In the City of Sylvia (En la ciudad de Sylvia, 2007) is José Luis Guerín’s most luminous film, as the basic in its nature brings us to the fact that the most probable aim in it is nothing but the search for romantic love. A man, perhaps a painter or a poet, sits in Strasbourg’s cafés, drawing in a scrapbook and looking at women passing by. The flâneur’s sight maybe, the kind of whose silhouetted impressions correspond to Baudelaire’s vision for the urban metropolis of the late 19th century, and whose main goal is to simply stare around as walking by, watching a real world that is made of an increasing number of different fragments. Although not apparent at the very beginning, the film underlines the fact that the man is not following the searching of a certain kind of beauty, neither the worshipped Romantic’s eternal feminine: he is trying to find a woman in particular. Petrarch put something similar out by enouncing that a lost woman’s face is always the reason for scanning other ones. In other words, by staring at her, oneself immediately transforms into someone who is obstinately chasing… a ghost. Sylvia, the woman recalled at Gérard de Nerval’s prose, stayed in the city a few years ago. Our lead character had a relationship with her, but she went away. So she is hiding now, the desired one, in every other face, and at this precise moment the flâneur transforms himself into one of the key figures of the history of film, Scottie, Hitchcock’s Vertigo (1958) lead role, the man who desires a woman’s dead body. Back again into a ghost story, then; as it is brought out once more in Guerín’s films, as he is continuously charting the essence of film itself.

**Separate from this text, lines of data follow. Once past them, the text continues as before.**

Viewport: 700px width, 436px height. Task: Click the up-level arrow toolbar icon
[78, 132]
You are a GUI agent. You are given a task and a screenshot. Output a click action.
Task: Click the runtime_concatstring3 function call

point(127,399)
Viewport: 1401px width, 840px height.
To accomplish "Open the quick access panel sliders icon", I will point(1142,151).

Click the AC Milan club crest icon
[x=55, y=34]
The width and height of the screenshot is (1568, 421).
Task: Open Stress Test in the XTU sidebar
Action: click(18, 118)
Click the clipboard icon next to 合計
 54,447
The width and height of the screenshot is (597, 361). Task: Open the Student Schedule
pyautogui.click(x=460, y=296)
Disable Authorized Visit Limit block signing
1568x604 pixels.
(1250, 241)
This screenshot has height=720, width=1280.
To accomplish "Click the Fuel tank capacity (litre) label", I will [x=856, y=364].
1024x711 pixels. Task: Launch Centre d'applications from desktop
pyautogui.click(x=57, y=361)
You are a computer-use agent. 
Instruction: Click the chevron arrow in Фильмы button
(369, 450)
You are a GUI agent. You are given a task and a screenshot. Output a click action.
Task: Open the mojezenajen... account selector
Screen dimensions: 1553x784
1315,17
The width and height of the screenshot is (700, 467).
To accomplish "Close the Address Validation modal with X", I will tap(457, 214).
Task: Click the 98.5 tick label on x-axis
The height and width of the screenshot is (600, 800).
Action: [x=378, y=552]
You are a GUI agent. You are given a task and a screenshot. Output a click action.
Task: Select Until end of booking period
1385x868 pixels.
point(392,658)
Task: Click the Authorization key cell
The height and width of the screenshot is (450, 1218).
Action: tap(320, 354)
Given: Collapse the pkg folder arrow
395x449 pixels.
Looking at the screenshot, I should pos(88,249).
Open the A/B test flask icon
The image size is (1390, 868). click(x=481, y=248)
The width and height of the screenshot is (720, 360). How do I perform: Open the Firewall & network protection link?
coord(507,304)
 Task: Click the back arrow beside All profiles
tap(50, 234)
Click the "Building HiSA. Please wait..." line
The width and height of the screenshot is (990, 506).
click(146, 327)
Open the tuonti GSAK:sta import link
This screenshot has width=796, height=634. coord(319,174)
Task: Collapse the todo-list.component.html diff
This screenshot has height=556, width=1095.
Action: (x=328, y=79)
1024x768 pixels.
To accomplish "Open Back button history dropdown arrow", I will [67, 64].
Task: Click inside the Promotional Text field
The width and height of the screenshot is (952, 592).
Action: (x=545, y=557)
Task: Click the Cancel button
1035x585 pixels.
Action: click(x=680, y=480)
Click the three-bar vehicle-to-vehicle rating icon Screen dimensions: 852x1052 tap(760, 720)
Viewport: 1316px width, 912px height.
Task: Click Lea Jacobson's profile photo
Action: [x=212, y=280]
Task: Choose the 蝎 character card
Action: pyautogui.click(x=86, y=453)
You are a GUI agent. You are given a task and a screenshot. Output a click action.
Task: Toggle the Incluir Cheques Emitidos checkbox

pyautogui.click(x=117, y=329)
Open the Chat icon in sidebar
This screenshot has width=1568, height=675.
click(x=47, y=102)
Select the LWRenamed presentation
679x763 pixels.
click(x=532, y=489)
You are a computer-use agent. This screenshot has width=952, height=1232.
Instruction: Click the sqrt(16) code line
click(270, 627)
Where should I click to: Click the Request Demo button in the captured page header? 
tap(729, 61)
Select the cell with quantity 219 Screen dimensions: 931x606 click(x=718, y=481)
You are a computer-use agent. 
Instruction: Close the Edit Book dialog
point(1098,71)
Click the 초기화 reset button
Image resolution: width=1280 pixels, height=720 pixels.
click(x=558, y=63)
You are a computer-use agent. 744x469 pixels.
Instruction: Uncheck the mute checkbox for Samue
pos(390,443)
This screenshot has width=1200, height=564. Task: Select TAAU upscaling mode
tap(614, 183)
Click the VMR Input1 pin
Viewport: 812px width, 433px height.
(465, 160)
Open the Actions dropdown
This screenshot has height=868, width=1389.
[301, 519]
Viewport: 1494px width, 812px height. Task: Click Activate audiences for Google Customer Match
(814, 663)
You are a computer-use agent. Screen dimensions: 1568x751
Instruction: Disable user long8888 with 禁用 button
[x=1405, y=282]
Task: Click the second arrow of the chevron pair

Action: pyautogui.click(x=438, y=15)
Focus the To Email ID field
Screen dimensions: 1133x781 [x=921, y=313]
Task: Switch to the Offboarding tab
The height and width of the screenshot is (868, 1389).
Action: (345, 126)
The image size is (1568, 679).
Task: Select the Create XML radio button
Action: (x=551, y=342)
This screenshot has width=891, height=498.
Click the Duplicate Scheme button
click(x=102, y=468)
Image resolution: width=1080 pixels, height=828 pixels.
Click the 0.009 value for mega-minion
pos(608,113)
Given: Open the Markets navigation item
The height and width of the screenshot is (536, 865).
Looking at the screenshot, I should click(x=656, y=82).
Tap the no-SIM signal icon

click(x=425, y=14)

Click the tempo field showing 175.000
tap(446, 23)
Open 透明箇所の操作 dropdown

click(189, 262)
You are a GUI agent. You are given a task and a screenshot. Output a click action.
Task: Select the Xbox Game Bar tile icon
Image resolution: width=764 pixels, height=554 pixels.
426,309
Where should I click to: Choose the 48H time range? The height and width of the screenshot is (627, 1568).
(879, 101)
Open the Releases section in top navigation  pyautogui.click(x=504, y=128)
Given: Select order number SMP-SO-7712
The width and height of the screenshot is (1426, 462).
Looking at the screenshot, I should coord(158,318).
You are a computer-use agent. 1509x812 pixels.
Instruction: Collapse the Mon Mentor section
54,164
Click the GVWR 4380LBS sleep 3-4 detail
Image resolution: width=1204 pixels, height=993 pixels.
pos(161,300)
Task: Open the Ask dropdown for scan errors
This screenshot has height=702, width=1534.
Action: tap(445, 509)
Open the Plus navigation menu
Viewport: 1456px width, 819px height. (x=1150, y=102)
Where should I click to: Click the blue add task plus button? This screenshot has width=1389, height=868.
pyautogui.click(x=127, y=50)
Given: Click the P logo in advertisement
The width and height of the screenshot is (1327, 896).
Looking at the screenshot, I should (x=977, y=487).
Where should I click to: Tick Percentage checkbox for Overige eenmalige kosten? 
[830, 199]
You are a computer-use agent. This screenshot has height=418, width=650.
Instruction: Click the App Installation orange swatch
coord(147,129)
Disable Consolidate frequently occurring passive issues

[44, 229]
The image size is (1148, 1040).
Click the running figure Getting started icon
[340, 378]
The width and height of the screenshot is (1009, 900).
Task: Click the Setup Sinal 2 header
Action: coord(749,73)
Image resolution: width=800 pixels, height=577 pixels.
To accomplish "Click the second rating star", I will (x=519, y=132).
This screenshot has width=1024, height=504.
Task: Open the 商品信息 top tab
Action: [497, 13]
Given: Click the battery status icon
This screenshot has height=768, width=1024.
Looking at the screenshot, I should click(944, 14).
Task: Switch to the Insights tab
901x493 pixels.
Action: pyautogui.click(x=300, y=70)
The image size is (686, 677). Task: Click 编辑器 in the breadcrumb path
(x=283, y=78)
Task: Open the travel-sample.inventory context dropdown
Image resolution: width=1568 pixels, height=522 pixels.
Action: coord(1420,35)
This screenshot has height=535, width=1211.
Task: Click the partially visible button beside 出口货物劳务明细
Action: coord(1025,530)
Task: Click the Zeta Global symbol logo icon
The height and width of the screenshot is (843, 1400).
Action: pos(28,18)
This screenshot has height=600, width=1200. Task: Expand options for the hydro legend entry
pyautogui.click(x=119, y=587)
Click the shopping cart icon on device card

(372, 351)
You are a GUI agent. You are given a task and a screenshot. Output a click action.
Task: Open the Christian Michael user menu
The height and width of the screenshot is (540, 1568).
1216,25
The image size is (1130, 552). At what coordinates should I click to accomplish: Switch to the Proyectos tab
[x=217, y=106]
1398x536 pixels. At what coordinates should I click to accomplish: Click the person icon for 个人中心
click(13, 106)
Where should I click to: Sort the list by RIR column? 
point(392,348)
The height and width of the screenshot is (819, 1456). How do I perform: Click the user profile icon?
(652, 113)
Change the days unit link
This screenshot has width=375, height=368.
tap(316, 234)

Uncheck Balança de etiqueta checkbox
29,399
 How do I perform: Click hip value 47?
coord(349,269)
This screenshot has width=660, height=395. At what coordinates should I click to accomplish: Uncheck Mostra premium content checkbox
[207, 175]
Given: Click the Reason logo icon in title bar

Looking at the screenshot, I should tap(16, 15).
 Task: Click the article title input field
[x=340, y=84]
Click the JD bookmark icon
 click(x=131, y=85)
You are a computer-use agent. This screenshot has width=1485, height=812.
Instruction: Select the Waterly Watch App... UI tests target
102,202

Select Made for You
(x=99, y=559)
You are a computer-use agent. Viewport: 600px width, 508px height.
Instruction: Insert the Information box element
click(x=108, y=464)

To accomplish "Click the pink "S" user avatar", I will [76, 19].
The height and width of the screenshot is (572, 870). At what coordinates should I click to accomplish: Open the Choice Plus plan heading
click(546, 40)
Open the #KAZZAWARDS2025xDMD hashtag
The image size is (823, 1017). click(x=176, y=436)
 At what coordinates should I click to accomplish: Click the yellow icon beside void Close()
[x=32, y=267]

Work in Progress showed us ghosts who were coming out from the ruins of a real town. In the City of Sylvia includes them at its urban essence from the very beginning, the reason provoking this impregnation being the sublimation of the real city. Guerín shoots around Strasbourg streets in summer time. Directions are remarked to be very important from the very first moments of the film, thanks to the open map on a table that acts as a solid navigating key. The city looks real. The terraces of the cafés are full of people, trams continuously cross its biggest avenues, some Pakistanis are selling the usual flowers and even a beggar passes by collecting empty glass bottles. The physical city turns into a labyrinth, where a Sylvia lived: she existed and she is still being haunted by a man who desired her but still is in love — perhaps he is just fascinated by these pictures of her. The labyrinth becomes much more complicated as the poet cannot find the Minotaur, the one which would show him the exit. The city’s evolution finishes by transforming it into an ethereal entity, as an image alluding to a dream. A luminous woman from the past gives her way to a group of ghosts while the apollonius beauty masking a deformed face reveal something troubling emanating from its scars.
In the City of Sylvia is the real big sensation of the latest Venice Film Festival, a radical work almost without any words in it, a film structured by the musical sense of the sounds of life that it contains, which invites the audience to stare at the world from a different point of view in order to explore the beginning of everything, that is, those magic moments when a boy and a girl start to look at each other.